> **Work order**
Pictures aside, reproduce exactly each line from the one holding "Where should I" through the last line of the material, both ends included.
===
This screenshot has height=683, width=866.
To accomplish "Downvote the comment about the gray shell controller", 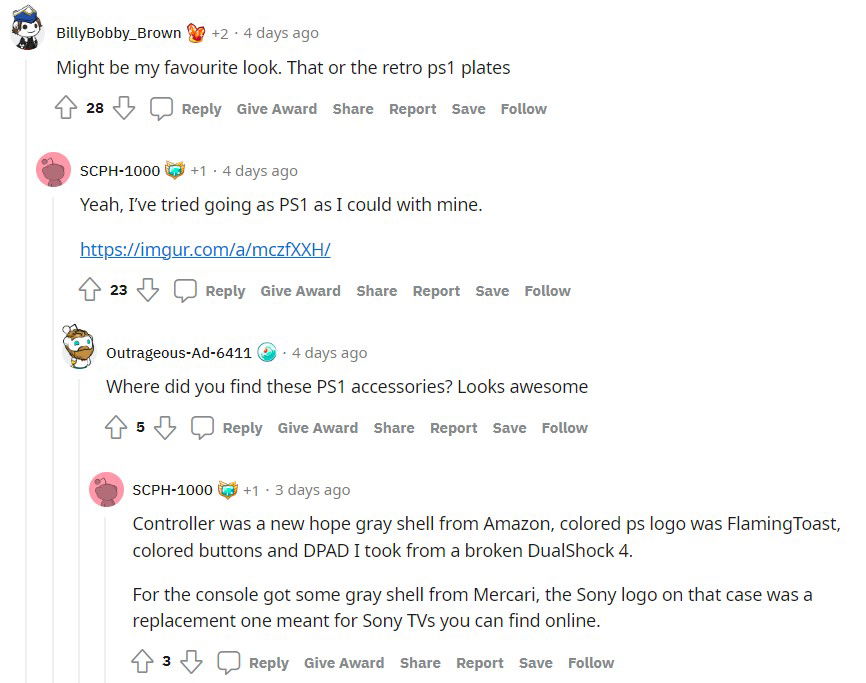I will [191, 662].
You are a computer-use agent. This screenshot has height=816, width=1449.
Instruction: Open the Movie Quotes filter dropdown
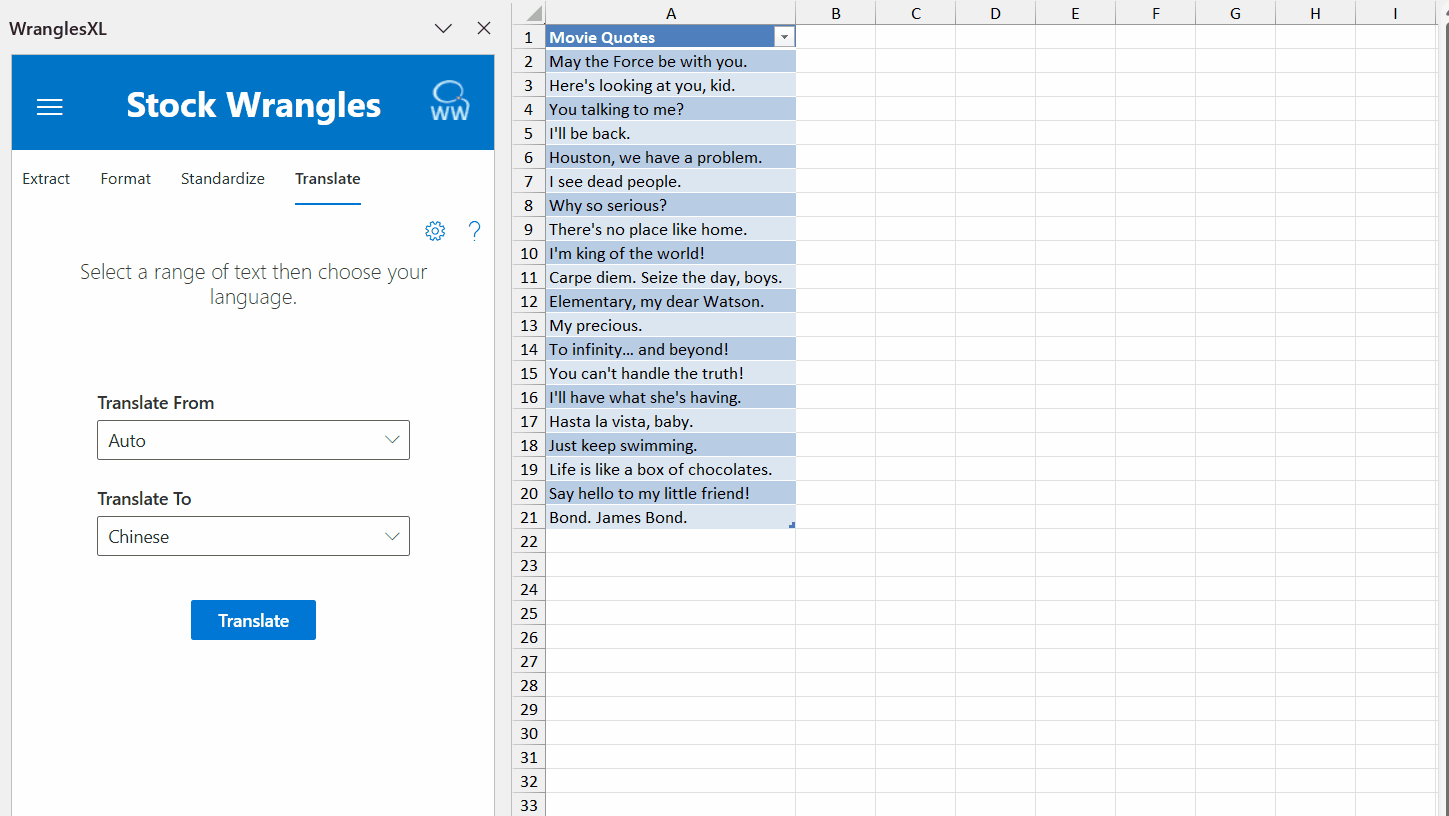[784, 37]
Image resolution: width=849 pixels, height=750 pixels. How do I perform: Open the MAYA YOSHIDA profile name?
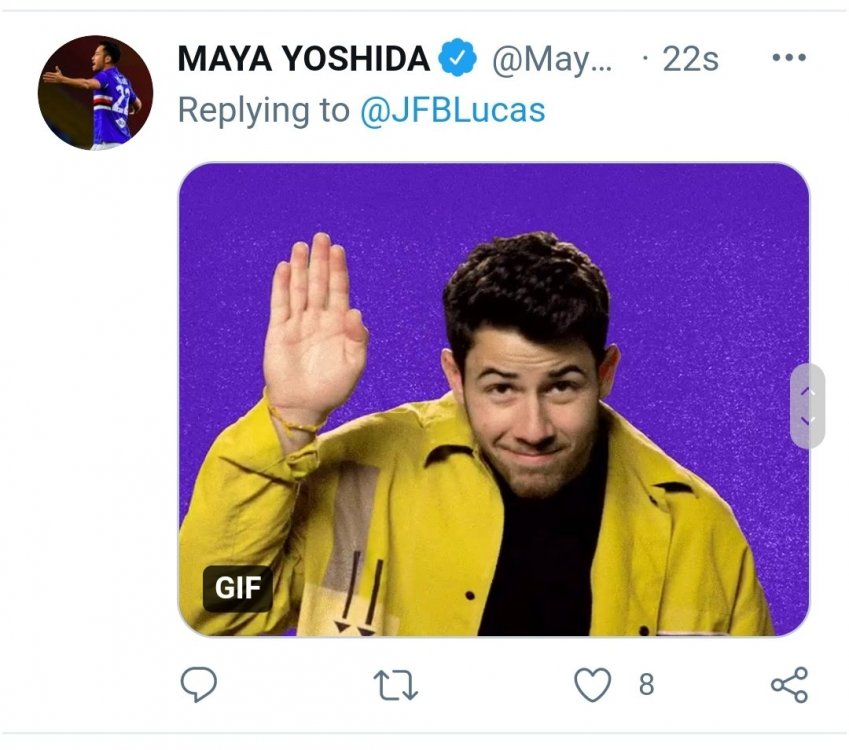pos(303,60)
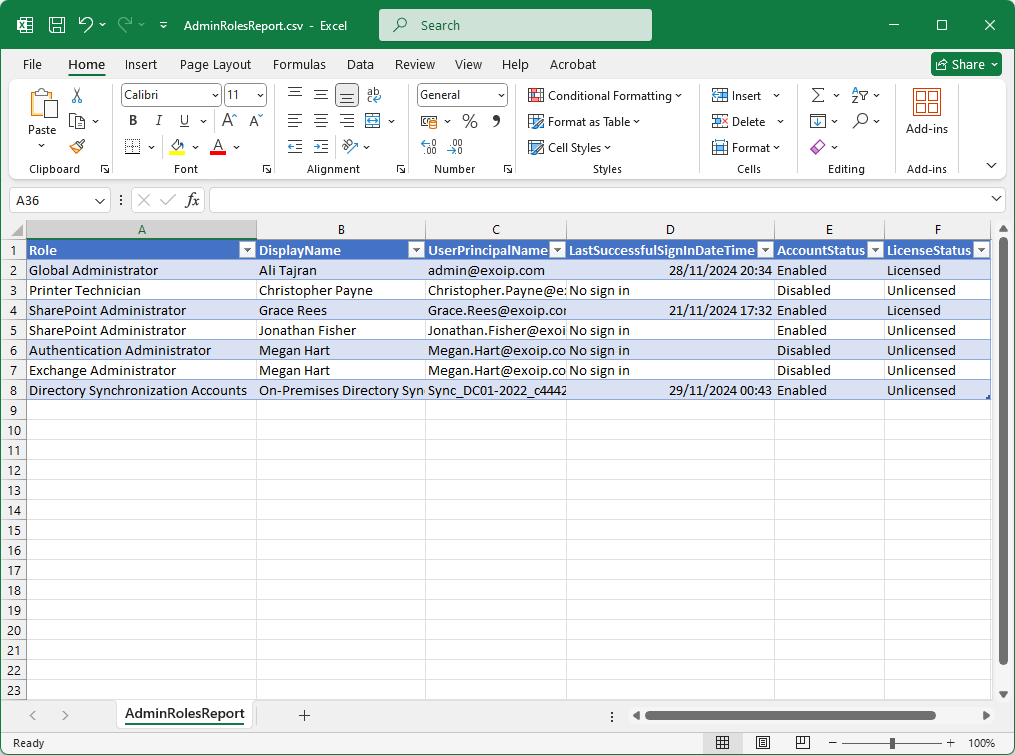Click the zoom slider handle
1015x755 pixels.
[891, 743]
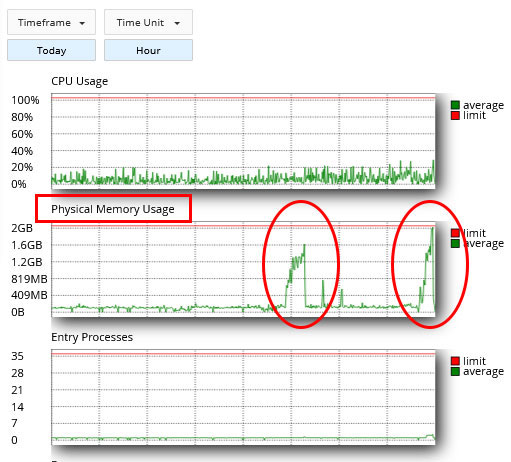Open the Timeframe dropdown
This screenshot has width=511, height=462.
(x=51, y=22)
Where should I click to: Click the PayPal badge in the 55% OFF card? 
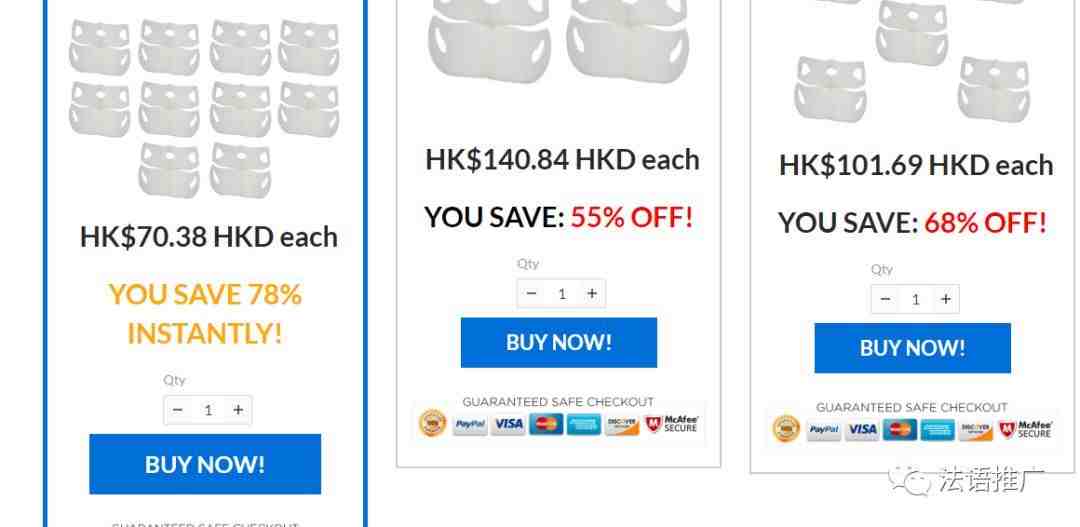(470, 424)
===
> **Task solution**
Where should I click to: Click the PayPal badge in the 55% OFF card? 
(470, 424)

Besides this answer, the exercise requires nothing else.